Wuthering Heights, a manor in the Yorkshire moors, is associated with all that is primeval, natural, passionate, and wild. The residents of this manor, the Earnshaws and Heathcliff, exhibit a similar ruggedness and wildness in their behavior. This manor, as Lockwood observes, looks more like the home of a northern farmer than that of a gentleman.

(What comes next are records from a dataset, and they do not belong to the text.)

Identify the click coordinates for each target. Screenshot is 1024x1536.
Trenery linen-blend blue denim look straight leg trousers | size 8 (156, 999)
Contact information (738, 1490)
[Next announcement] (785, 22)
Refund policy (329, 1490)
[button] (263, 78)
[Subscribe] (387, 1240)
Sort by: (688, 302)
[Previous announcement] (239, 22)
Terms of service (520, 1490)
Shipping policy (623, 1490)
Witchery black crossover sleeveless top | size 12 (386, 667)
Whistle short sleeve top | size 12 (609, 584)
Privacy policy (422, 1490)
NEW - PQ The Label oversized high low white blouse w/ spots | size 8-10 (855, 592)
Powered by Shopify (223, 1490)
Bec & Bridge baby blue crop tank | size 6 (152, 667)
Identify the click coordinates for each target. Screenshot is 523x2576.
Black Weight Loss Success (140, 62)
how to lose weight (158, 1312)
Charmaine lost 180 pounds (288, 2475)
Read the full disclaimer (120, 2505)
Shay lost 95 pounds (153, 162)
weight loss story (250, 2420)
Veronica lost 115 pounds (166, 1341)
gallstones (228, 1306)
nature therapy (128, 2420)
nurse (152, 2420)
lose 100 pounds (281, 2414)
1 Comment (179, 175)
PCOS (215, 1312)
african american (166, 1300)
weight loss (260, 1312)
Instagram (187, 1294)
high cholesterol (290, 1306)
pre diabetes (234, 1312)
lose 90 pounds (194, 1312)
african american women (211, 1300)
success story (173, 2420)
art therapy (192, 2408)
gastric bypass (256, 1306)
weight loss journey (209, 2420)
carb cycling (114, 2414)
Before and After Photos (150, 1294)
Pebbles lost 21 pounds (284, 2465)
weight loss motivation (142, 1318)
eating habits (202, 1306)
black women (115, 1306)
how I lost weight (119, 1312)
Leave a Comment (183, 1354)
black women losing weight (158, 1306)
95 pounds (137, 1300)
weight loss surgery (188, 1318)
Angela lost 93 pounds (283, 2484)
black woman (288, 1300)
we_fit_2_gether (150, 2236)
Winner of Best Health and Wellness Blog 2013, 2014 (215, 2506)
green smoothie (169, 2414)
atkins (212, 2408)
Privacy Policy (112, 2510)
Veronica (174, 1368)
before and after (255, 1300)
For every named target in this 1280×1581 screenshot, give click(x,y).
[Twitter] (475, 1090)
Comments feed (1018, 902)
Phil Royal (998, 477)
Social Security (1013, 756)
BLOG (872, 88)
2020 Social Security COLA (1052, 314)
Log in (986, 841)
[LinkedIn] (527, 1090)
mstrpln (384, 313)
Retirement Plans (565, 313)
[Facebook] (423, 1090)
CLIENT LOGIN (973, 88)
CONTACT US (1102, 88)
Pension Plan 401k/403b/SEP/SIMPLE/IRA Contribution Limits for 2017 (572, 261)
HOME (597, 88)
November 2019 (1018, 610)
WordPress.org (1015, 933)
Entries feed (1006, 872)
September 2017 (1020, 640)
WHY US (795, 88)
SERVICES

In contrast, Thrushcross Grange symbolizes the sophisticated, civilized world. The manor is opulent, manicured, and well maintained. Similarly, the Lintons represent the refined English gentry, who are conscious of their status and display proper social etiquette and behavior. We get a view of the residents of Thrushcross Grange from what Heathcliff tells Nelly in chapter 6:
The light came from thence; they had not put up the shutters, and the curtains were only half closed. Both of us were able to look in by standing on the basement, and clinging to the ledge, and we saw—ah! it was beautiful—a splendid place carpeted with crimson, and crimson-covered chairs and tables, and a pure white ceiling bordered by gold, a shower of glass-drops hanging in silver chains from the centre, and shimmering with little soft tapers. Old Mr. and Mrs. Linton were not there; Edgar and his sisters had it entirely to themselves.
Nelly’s comment in chapter 6 also conveys the civilized traits of the Lintons:
‘They are good children, no doubt, and don’t deserve the treatment you receive, for your bad conduct.’